In 1966, then mayor of Lima Luis Bedoya Reyes began the construction of the expressway, an idea by Benjamin Doig. This express road contemplated the construction of an uneven highway (a large "ditch", or zanja in Spanish, for what the members of the Aprista party pejoratively called a zanjón at the beginning due to its poor functionality due to the low number of vehicles, and which later remained as colloquial use) and it is the first express way of the country. However, its level is irregular, so there are areas (such as the one adjacent to the National Stadium where it is at the same height from the ground. Around 1968, the construction of the first stage that included from Plaza Grau to the Av. Javier Prado, ending shortly after where Av. Enrique Canaval y Moreyra is currently. In 1969, the construction of the second stage began and included the remaining section towards the district of Barranco.

During the 1980s, gardens were added to the slopes of the Vía Expresa, which are used as advertising panels through the use of plants and flowers of different colors. Likewise, mosaic-based murals were made, some of which still remain. At one of the exits from the intersection with Av. Javier Prado, there was a mural by the Peruvian artist Fernando de Szyszlo, destroyed in 1999 during the construction of the Interbank Building.
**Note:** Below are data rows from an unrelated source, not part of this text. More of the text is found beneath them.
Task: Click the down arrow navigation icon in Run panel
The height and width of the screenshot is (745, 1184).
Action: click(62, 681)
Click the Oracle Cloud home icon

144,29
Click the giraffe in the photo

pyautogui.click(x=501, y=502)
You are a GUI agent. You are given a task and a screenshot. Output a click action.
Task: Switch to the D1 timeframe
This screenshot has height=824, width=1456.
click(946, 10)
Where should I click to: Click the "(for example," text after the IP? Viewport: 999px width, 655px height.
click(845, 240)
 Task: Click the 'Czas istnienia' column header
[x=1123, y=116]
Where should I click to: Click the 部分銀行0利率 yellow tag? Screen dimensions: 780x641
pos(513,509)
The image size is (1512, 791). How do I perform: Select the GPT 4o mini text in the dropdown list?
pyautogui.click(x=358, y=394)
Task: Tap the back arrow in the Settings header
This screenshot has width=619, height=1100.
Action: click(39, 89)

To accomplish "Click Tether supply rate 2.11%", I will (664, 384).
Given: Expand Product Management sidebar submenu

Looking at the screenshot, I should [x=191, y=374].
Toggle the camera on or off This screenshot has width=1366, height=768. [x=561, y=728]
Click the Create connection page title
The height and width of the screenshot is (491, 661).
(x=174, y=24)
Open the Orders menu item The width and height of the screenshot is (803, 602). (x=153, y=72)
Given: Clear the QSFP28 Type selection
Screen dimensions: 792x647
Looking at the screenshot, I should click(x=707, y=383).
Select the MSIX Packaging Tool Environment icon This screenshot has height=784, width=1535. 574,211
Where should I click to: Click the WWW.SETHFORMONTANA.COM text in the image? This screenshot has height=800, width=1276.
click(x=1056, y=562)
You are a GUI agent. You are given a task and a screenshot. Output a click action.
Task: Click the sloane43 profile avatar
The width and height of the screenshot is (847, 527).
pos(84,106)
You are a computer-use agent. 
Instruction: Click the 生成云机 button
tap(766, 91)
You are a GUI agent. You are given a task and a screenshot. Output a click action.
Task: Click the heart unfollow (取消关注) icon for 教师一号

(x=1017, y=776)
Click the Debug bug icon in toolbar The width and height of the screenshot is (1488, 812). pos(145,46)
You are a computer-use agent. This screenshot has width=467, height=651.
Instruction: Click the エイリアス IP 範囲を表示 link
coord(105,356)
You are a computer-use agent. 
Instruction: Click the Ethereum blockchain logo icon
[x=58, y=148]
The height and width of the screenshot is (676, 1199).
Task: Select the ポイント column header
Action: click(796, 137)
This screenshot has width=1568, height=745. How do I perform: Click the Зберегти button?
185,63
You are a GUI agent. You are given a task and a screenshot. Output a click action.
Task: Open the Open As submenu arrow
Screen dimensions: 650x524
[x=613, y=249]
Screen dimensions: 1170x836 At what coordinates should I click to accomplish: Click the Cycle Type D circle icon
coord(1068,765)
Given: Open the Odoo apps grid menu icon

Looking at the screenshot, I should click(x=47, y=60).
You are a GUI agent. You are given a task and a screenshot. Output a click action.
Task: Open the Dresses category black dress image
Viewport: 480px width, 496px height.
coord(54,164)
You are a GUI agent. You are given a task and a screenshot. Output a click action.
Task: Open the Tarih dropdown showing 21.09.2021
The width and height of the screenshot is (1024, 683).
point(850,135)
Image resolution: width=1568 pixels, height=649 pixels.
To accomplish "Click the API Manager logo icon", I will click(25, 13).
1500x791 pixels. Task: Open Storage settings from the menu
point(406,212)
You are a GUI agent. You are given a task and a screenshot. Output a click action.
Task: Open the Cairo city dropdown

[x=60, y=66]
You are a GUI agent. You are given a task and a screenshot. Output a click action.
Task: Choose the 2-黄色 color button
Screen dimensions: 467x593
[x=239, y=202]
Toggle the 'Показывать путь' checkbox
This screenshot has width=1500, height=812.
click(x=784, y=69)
In 2006, the municipality of Lima began the implementation of a bus rapid transit system called the Metropolitano. In 2007, constructions were carried out for 10 months for the new bus stops in the southern corridor. There are 12 stations of this service on the Vía Expresa. This section of the Metropolitano was inaugurated on July 28, 2010.

===Third stage===
A third stage through which the Vía Expresa and the avenue itself extended to the San Juan de Miraflores district was planned, but the city's conurbation process truncated the realization of that project, in addition to the fact that this projected route had to cross the area of the Las Palmas Air Base of the Peruvian Air Force located in Santiago de Surco. The project was restarted in 2019.